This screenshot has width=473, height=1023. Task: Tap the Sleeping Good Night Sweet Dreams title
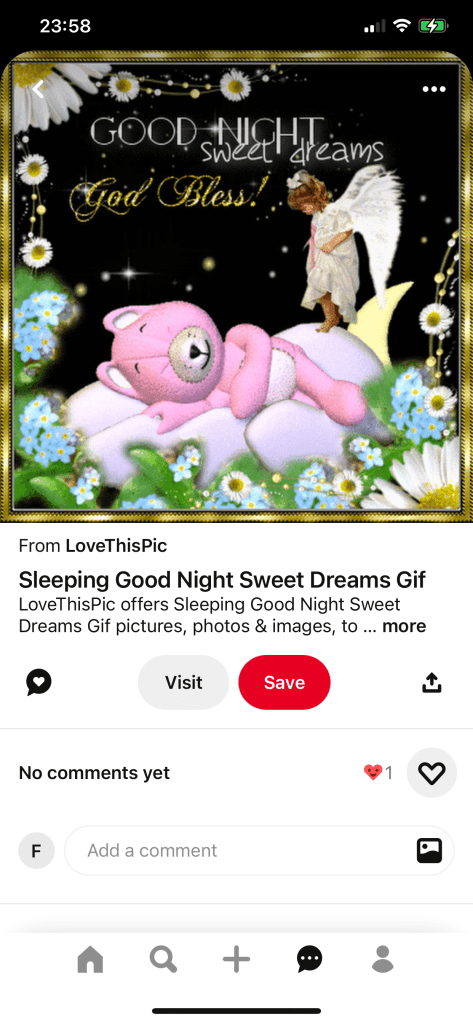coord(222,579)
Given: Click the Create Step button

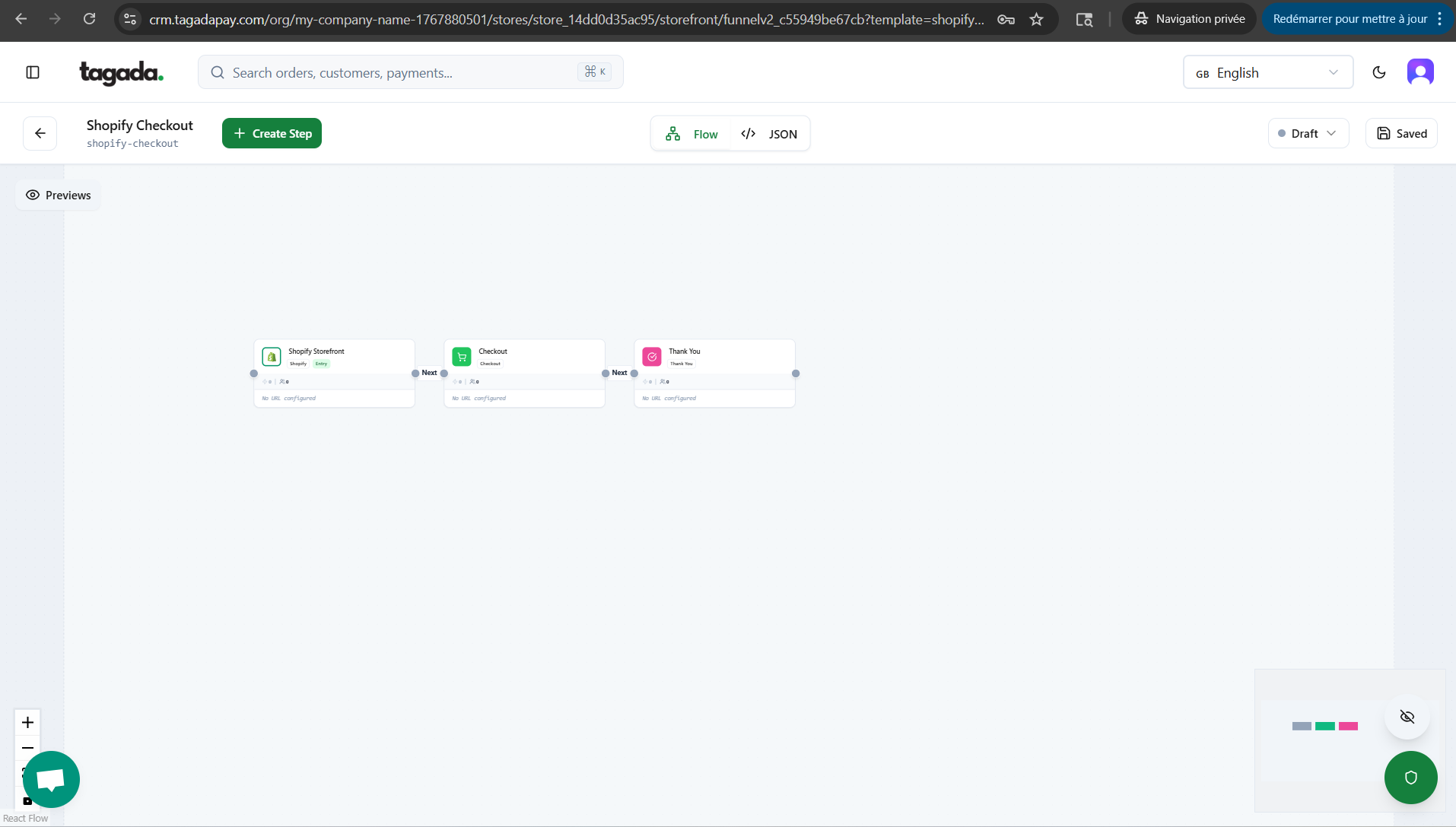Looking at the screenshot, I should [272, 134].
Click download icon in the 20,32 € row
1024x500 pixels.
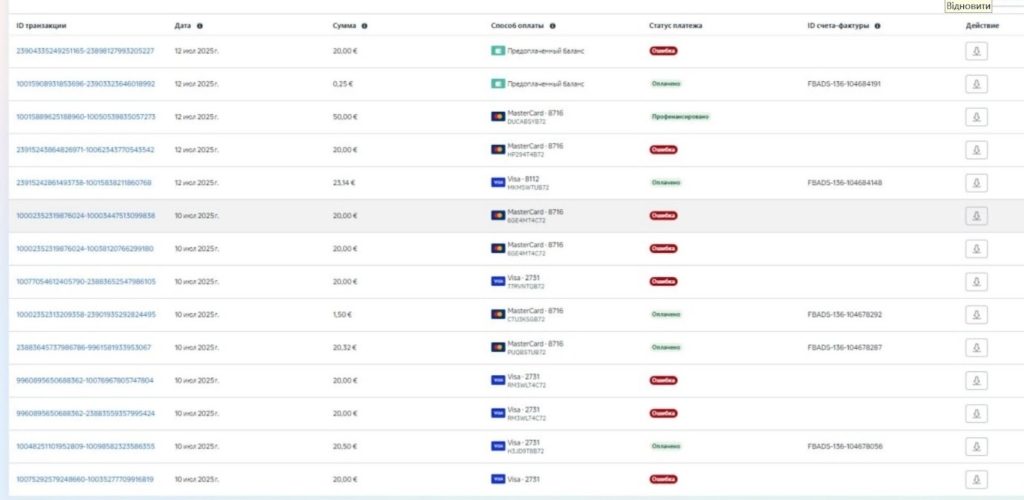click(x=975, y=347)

THE TASK:
Keep the pictures out of your copy, and repeat every entry above exactly.

REPLY TO THE EXERCISE:
This screenshot has width=473, height=1023. Task: Tap the Sleeping Good Night Sweet Dreams title
coord(222,579)
Given: Click the Create Step button

Looking at the screenshot, I should [272, 134].
Click download icon in the 20,32 € row
1024x500 pixels.
click(x=975, y=347)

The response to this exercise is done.